[Stored records]
+--
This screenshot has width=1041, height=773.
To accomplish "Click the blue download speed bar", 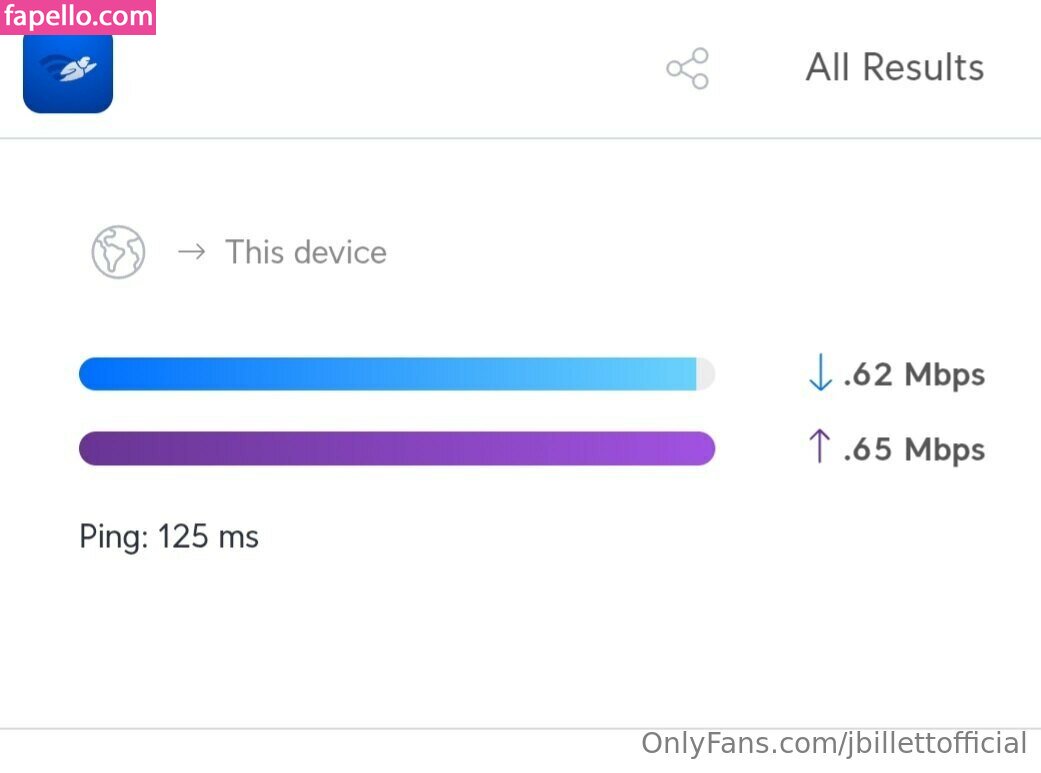I will [x=387, y=374].
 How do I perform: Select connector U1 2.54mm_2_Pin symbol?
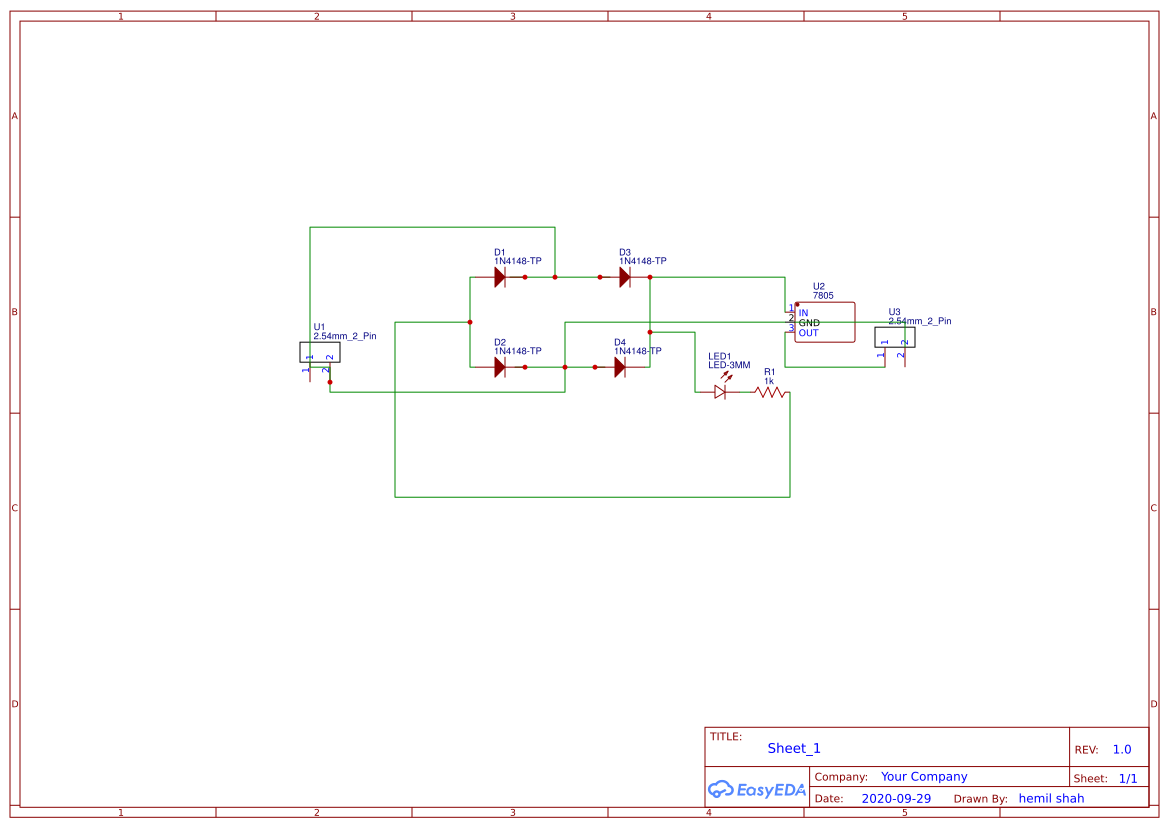[x=318, y=352]
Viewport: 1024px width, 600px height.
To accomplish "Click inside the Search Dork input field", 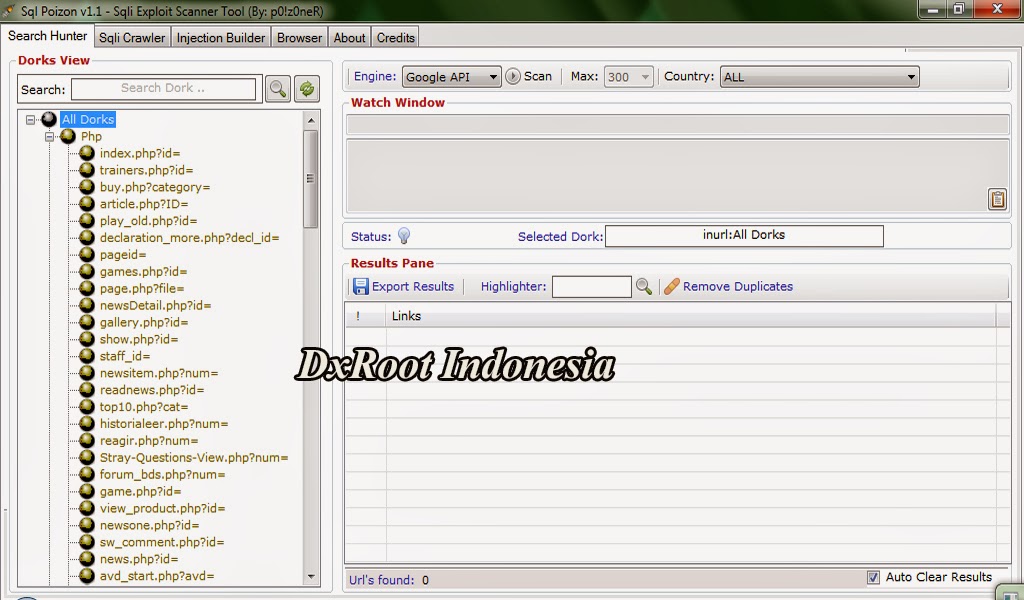I will pyautogui.click(x=163, y=88).
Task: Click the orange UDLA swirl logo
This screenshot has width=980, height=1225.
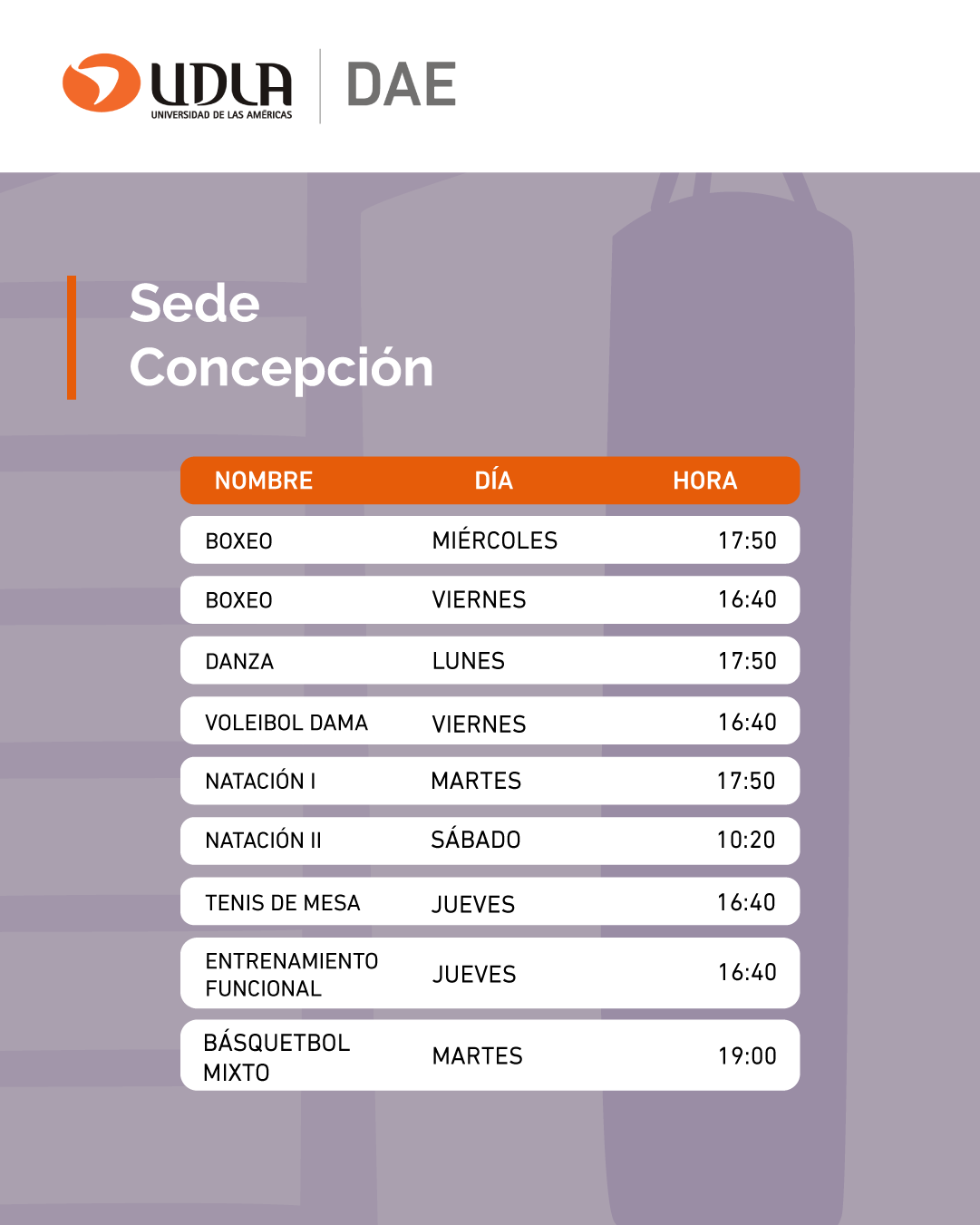Action: point(101,83)
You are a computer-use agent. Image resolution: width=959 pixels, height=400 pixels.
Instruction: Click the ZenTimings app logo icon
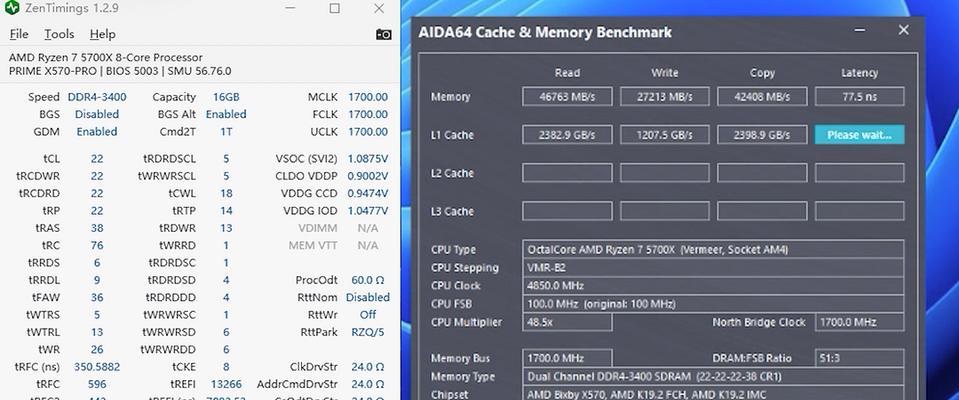[x=12, y=8]
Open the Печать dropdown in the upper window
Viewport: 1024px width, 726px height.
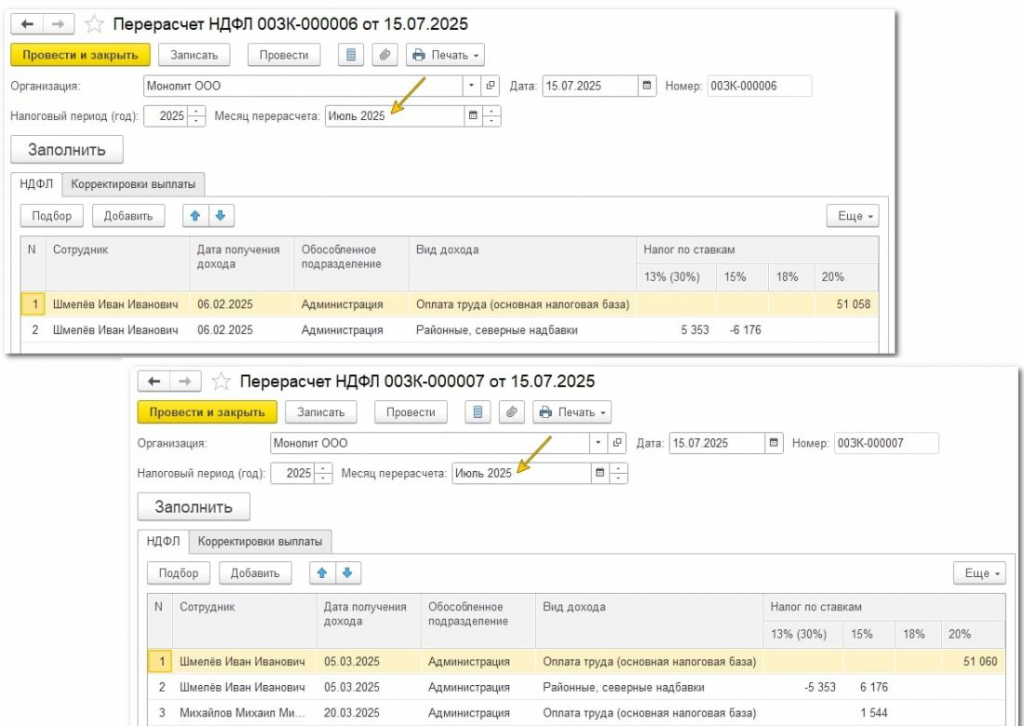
+--
> [EXERCISE] Look for the word "Viewport" in the data, then return every line that contains it.

> [TASK SOLUTION]
Viewport: 1024px width, 600px height.
Viewport: 1024px width, 726px height.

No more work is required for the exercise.